Tutu’s daughter Naomi also paid tribute to her father and thanked the public for their prayers. “Thank you, daddy, for the many ways you showed us love, for the many times you challenged us, for the many times you comforted us,” she said.
Reverend Michael Nuttall, the retired Bishop of Natal who was once Tutu’s deputy, delivered the main sermon, calling Tutu a “giant among us morally and spiritually.”
His voice breaking at times, Nuttal said being Tutu’s deputy between 1989 and 1996 “struck a chord perhaps in the hearts and minds of many people: a dynamic Black leader and his White deputy in the dying years of apartheid; and hey presto, the heavens did not collapse. We were a foretaste, if you like, of what could be in our wayward, divided nation.”
In a video message played at the ceremony, the Archbishop of Canterbury, Justin Welby, said an Archbishop of Canterbury giving a tribute to Archbishop Tutu was “like a mouse giving a tribute to an elephant.”
Tutu’s body will be cremated in a private ceremony after Saturday’s requiem mass and will then be interred behind the pulpit at the cathedral.

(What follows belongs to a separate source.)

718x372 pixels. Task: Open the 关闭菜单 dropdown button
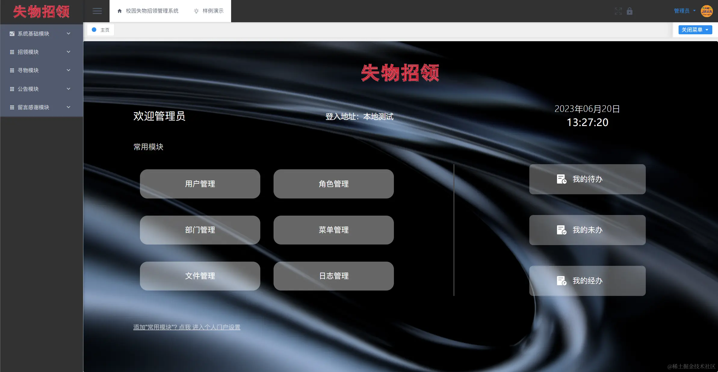click(695, 29)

Events were planned throughout the country to give South Africans the opportunity to collectively mourn ‘”the Arch,” as he was known, while still practicing social distancing.
A week-long remembrance began Monday with the ringing of the bells at St. George’s Cathedral, which held a special place in the late archbishop’s heart, so much so that he requested his ashes be interred there in a special repository.

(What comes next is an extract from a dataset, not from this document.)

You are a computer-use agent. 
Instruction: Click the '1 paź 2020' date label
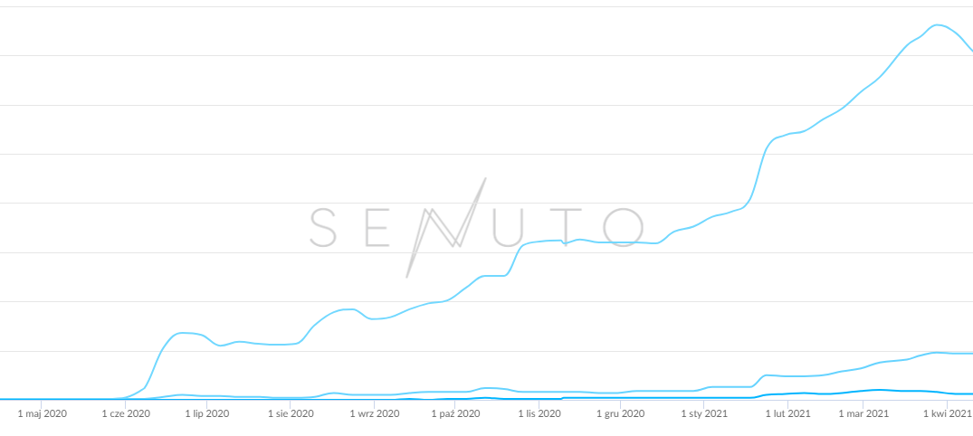click(455, 414)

On Wednesday, several religious leaders gathered outside Tutu’s former home on Vilakazi Street — where his friend and ally Nelson Mandela also grew up — in Soweto, a township in Johannesburg, for a series of events. Another memorial service was held Wednesday in Cape Town, and Tutu’s wife, Nomalizo Leah Tutu, met with friends of the late archbishop on Thursday for an “intimate” gathering.
South Africans also paid their respects before Tutu’s plain pine coffin on Thursday and Friday as it lay in state at the cathedral.

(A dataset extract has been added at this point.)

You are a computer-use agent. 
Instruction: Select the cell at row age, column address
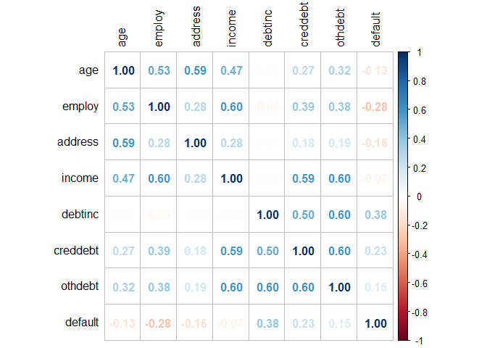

Tutu was born October 7, 1931, in Klerksdorp, a town in South Africa’s Transvaal province, the son of a teacher and a domestic worker. Tutu had plans to become a doctor, partly thanks to a boyhood bout of tuberculosis, which put him in the hospital for more than a year, and even qualified for medical school, he said.
But his parents couldn’t afford the fees, so he turned to teaching.
“The government was giving scholarships for people who wanted to become teachers,” he told the Academy of Achievement. “I became a teacher and I haven’t regretted that.”
However, he was horrified at the state of Black South African schools, and even more horrified when the Bantu Education Act was passed in 1953 that racially segregated the nation’s education system. He resigned in protest. Not long after, the Bishop of Johannesburg agreed to accept him for the priesthood — Tutu believed it was because he was a Black man with a university education, a rarity in the 1950s — and took up his new vocation.
He was ordained in 1960 and spent the ’60s and early ’70s alternating between London and South Africa. He returned to his home country for good in 1975, when he was appointed dean of St. Mary’s Cathedral in Johannesburg. As the government became increasingly oppressive — detaining Black people, establishing onerous laws — Tutu became increasingly outspoken.